• **Action item**
Everything from the line containing "Testimonials (1010, 38)" through the line containing "Heat Exchanger and" in the listing below should be copied exactly, and nothing more.

=-=-=-=-=

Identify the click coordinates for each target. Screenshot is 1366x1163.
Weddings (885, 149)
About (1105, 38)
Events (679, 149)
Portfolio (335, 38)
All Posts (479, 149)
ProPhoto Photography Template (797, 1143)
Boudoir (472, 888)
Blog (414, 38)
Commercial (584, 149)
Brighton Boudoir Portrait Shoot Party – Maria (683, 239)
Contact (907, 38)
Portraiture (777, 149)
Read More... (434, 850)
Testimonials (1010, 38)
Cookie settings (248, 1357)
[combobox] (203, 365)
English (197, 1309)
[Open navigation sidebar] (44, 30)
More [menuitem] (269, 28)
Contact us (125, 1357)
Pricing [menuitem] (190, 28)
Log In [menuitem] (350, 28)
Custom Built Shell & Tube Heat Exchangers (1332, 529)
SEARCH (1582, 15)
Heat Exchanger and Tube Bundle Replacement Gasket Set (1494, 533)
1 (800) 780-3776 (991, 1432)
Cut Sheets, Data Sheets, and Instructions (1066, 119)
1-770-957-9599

=-=-=-=-=

• **Reply**
Testimonials (1010, 38)
Cookie settings (248, 1357)
[combobox] (203, 365)
English (197, 1309)
[Open navigation sidebar] (44, 30)
More [menuitem] (269, 28)
Contact us (125, 1357)
Pricing [menuitem] (190, 28)
Log In [menuitem] (350, 28)
Custom Built Shell & Tube Heat Exchangers (1332, 529)
SEARCH (1582, 15)
Heat Exchanger and Tube Bundle Replacement Gasket Set (1494, 533)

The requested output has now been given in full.